A cruise ship on the open sea
December 8, 2020

Cruise buyers’ counterintuitive response to prices could help the industry rebound post-pandemic

The post-pandemic cruise industry should plan ticket sales to attract loyalists, who book early in advance and are less price sensitive

Author: Holly Ober
December 8, 2020

A UC Riverside-led study on cruise pricing could help the cruise industry get back on its feet after the pandemic. The research, published in Management Science, found that customers who book early in the advance sales period are less sensitive to ticket prices, while customers who book late are more sensitive to price changes, even though there are fewer cabins left.

“Those most likely to sail (post-pandemic) are loyalists who do not necessarily move based on price discounts,” said Mingyu Joo, a UC Riverside assistant professor of marketing. 

Mingyu Joo

The findings contradict conventional wisdom from airlines, where early buyers shop for lower prices and late buyers facing fewer seats and choices accept higher prices. The research suggests the post-pandemic cruise industry should plan ticket sales to attract loyalists, who book early, and focus on value more than price.

Joo and Kenneth C. Wilbur at UC San Diego obtained booking data from a leading cruise company for 2004. The data include all two-person cabin sales. Each sales record specified the purchase date, price paid, departure date, itinerary, and cabin type. The researchers analyzed 11 itineraries and three cabin types that collectively accounted for 397,498 bookings, more than 90% of all tickets sold by the firm.

Cruise tickets were sold up to a year in advance. However, 99.4% of bookings occurred during the final 40 weeks, with the final 20 weeks accounting for 87% of all tickets sold. Each cruise’s price changed weekly over the advance sales period. 

Customers buying high-price itineraries often booked tickets earlier, while those booking low-price itineraries tended to buy later.

Early buyers were less sensitive to price changes than late buyers, behaving like “loyalists” less likely to respond to fluctuations around the average price. This suggests that perceived experiential value of the cruise mainly influenced their behavior. 

Late buyers were driven by bargain-seeking behavior, with high responsiveness to price fluctuations. Their behavior was that of newcomers inclined to shop prices. The firm's policy of raising prices as the advance sales period progressed worked because the increase in demand was enough to offset sales lost due to increased price.

For an industry shattered by the COVID-19 pandemic, the time-based segmentation in cruise consumer price responses offers a pathway to recovery once it is safe to sail again.

“The cruise industry, in handling pandemic-driven cancellations, may prioritize the consumers who previously booked early in the advance sales period, when allocating promotional resources right after the pandemic,” Joo said. “The cruise industry can also open up post-pandemic tickets for booking as early as possible, as optimistic loyalists may tend to plan far ahead. Both tactics may attract those loyalists who plan early to book tickets for the first post-pandemic sails.”

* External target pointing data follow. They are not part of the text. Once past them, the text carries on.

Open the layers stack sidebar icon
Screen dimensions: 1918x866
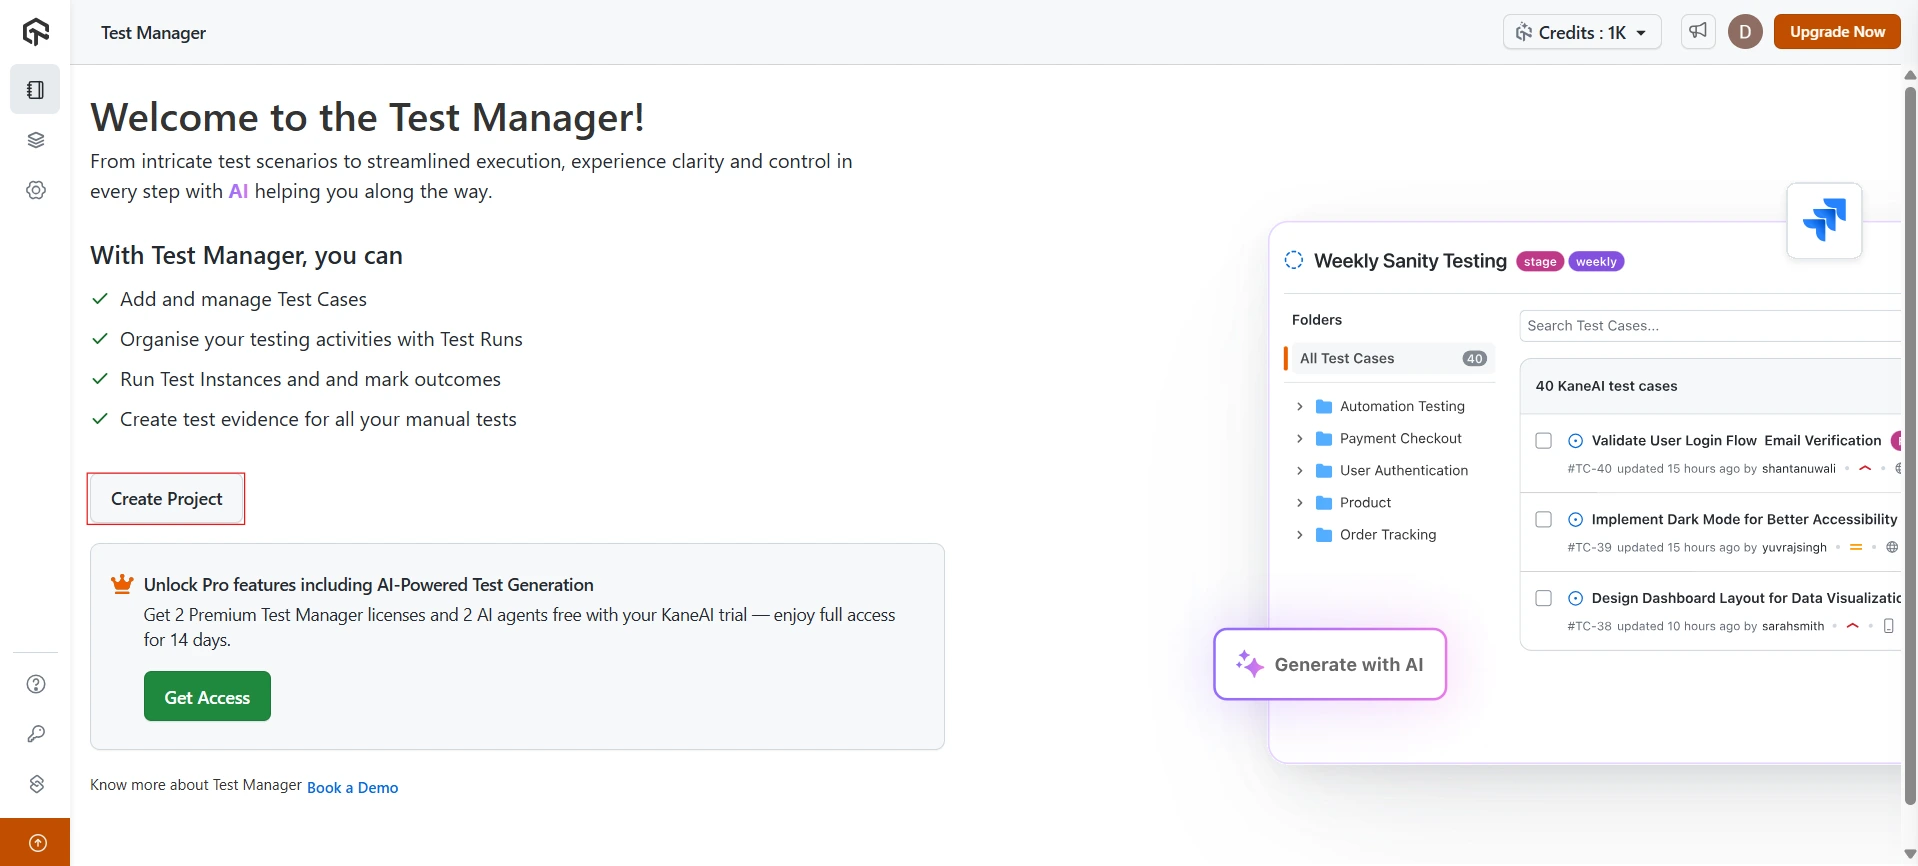pos(36,140)
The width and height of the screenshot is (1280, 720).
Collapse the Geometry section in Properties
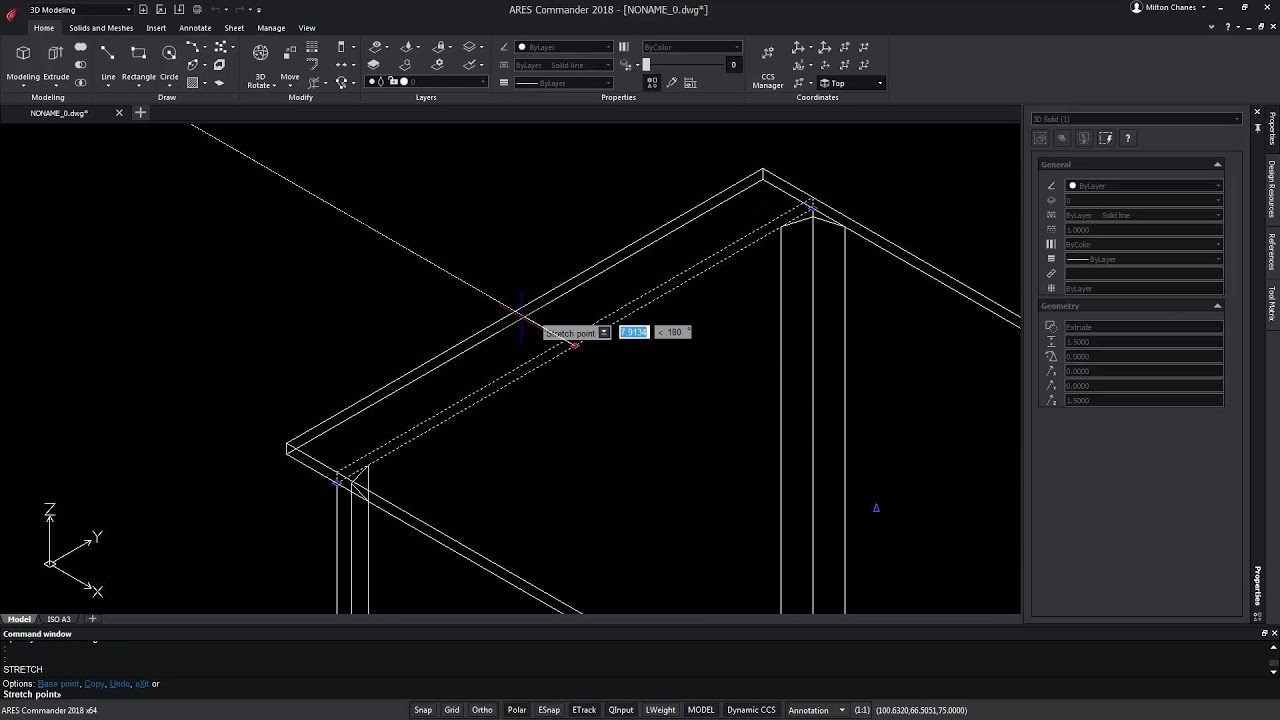tap(1217, 306)
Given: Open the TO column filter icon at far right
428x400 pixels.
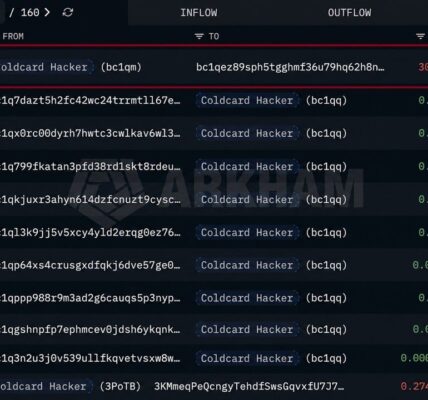Looking at the screenshot, I should 420,36.
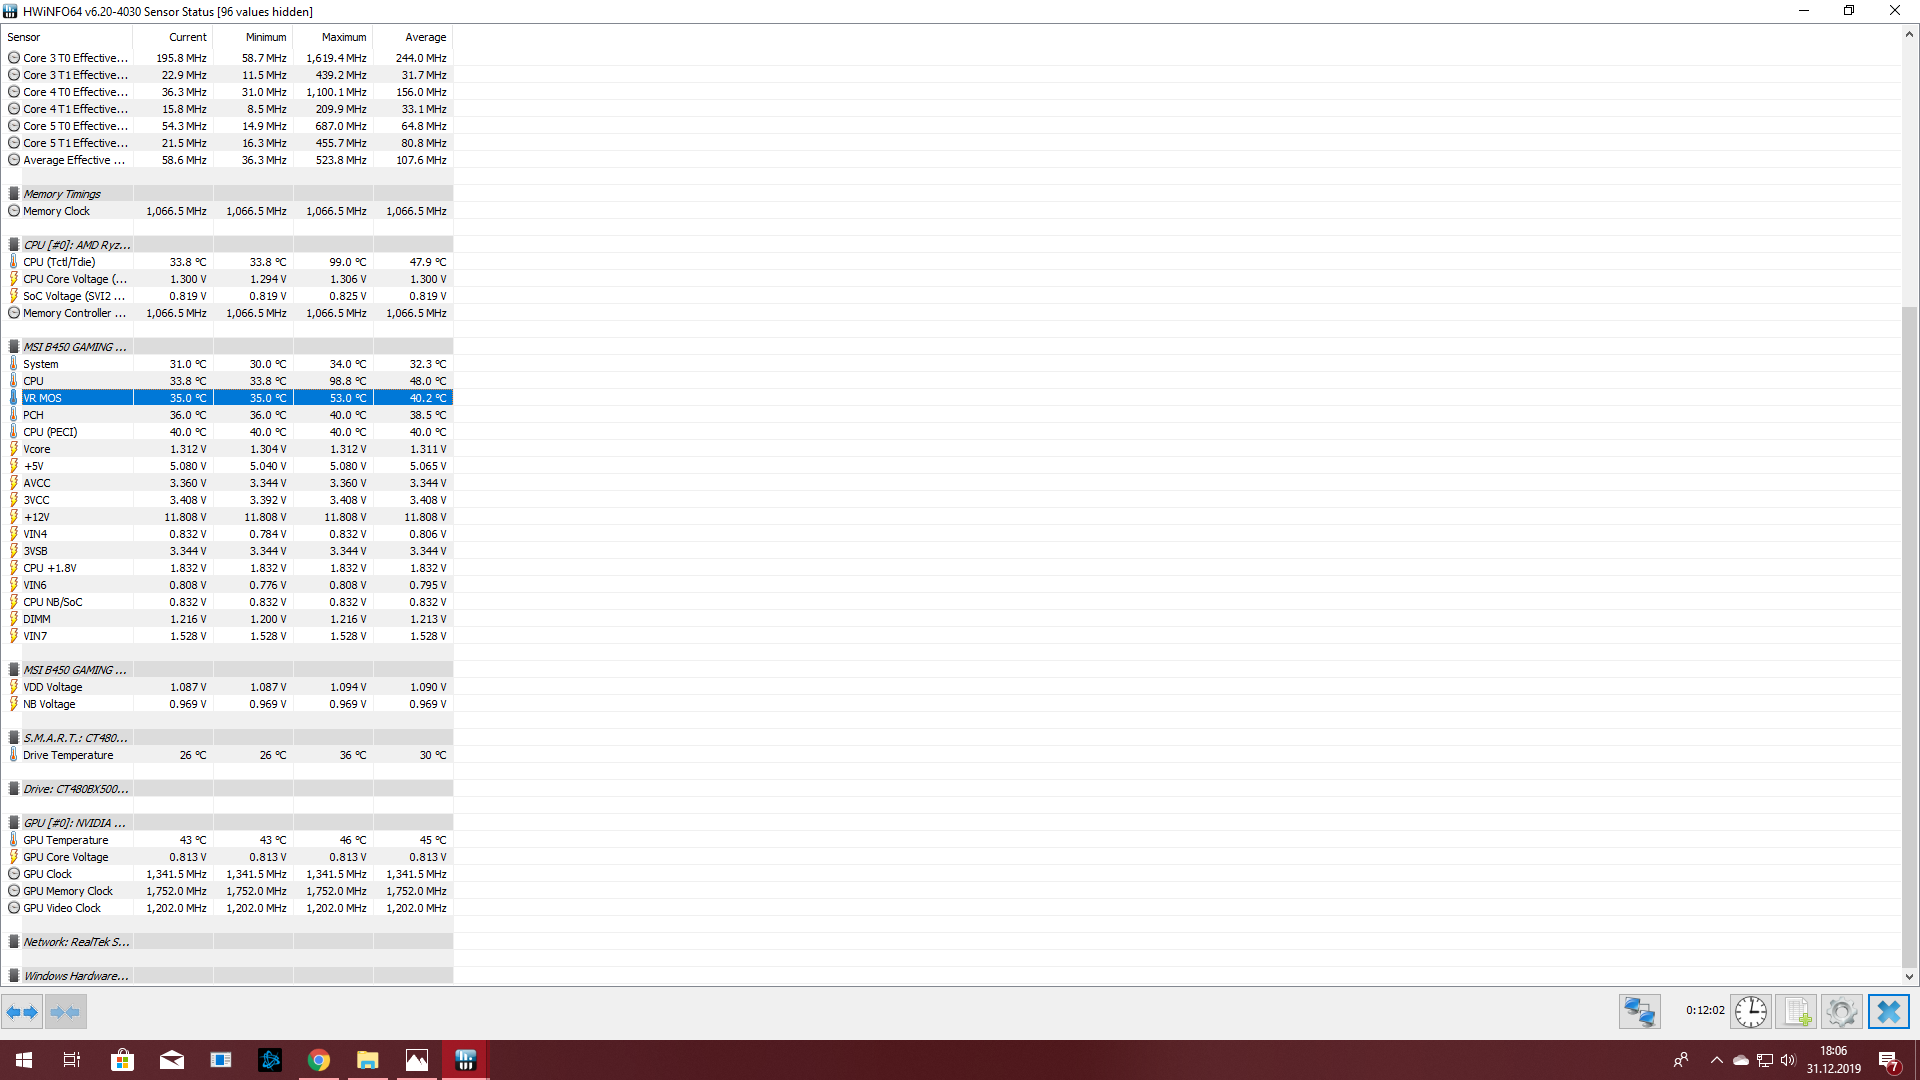Start logging with the sheet-plus icon
Viewport: 1920px width, 1080px height.
(x=1796, y=1011)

Joo warns that big post-pandemic discounts to attract new customers may not be effective. Those who never cruised may be risk-averse and go on a cruise only when really big discounts are offered or when the COVID-19 risk is completely gone.

“The industry needs to carefully evaluate the tradeoff between having more sales with deep discounts and focusing on loyalists at reasonable prices and with more value-focused promotions,” Joo said.